Improving No-Input Performance
If you feel the frequency of false no-input events is too high, the first thing to investigate is the audio itself. Listen to the streamed audio that in the Transcriber and look at the waveform.
Some common issues that throw off VAD are:
- Loud noise (especially line noises, pops, clicks, etc.) in the first 100 milliseconds of audio (see the above image for an example).
- Incredibly low volume for the speaker.
- Loud, consistent background noise.
- Distorted audio that is unrecognizable.
Most chronic no-input problems are related to the voice platform itself and not the recognizer, so if your audio shows serious problems, solve those before investigating too much further. But if you still have issues, you can adjust some VAD settings in the Tuner by going to Edit > Settings and clicking the Streaming tab.
Common VAD settings to adjust are:
- VAD SNR Sensitivity controls how much louder the speaker must be than the background (lower makes barge-in easier). Useful for utterances with lots of background noise.
- VAD Volume Sensitivity is how loud the signal must be, period, to barge-in (this is the "sensitivity" setting used in VXML and MRCP). Set this down to help with quiet utterances.
- VAD Stream Init Delay is how much time, in milliseconds, the VAD will sample at the start of an audio stream to determine background noise levels. If you have audio within the first 100 ms of your stream, that can throw off the VAD algorithm, so you can disable that sampling by setting this to 0 (though you may find that you allow too many barge-in events as a result, so be careful).
- End of Speech Delay (similar to the completetimeout/incompletetimeout values in VXML and speech-complete-timeout/speech-incomplete-timeout values in MRCP) is how much time a user has to finish speaking once they've started.
- Barge-in Timeout (same as the timeout value in VXML/MRCP) is how long a user has to start speaking before no-input is returned.
Most of the other streaming settings here are rarely used and can largely be left alone. See our documentation on Sensitivity Settings in the ASR help for more information on what these settings do and how they should be used.
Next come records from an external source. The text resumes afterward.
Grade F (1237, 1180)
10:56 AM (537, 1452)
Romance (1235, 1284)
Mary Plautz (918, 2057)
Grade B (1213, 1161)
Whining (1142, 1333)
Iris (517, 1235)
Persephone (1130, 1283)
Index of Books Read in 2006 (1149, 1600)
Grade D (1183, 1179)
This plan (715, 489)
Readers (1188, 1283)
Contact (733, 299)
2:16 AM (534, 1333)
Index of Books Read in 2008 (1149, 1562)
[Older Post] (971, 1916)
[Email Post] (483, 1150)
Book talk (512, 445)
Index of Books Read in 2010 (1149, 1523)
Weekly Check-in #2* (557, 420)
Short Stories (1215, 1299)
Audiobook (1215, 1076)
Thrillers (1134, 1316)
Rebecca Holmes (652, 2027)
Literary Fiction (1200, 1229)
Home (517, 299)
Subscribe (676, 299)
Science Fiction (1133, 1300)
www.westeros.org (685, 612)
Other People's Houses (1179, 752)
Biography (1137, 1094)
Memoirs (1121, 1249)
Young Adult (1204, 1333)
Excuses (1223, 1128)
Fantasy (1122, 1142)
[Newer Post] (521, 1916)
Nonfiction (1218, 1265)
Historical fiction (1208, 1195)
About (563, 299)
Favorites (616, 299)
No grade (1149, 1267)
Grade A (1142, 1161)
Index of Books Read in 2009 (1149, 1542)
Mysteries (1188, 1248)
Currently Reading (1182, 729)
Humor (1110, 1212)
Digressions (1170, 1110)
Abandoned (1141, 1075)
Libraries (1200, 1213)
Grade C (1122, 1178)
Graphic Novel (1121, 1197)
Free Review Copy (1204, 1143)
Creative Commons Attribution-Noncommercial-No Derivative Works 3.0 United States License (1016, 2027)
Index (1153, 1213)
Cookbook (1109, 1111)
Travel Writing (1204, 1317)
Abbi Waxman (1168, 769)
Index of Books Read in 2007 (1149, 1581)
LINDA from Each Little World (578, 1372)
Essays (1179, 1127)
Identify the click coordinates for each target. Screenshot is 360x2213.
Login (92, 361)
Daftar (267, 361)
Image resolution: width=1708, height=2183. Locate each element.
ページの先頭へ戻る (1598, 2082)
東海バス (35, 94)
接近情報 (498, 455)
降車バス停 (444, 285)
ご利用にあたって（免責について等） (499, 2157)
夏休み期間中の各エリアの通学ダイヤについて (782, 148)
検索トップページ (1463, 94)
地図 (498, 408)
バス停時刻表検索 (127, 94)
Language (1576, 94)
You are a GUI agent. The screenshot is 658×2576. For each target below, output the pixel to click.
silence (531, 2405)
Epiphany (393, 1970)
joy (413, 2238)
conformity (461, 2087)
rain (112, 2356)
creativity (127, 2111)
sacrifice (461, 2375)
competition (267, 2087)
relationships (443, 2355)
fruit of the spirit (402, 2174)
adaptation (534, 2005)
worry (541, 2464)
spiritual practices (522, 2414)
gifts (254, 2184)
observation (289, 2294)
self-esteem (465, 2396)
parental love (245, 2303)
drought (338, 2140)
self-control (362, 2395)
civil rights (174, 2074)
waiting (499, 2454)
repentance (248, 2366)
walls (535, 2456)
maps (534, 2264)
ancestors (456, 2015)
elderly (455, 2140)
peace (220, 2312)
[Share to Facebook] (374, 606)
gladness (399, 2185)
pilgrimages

Running Tests in Streaming Mode
In order to test changes to VAD settings, you must put the Tuner into Streaming mode. Do this by going to Edit > Settings and clicking the General tab and changing the Decode Mode to Stream Files:
By default, Load Files is used, which does not put any audio through the VAD. Using VAD requires more processing time, so it is generally not desirable to leave the Tuner in Stream Files decode mode unless you are specifically testing VAD changes.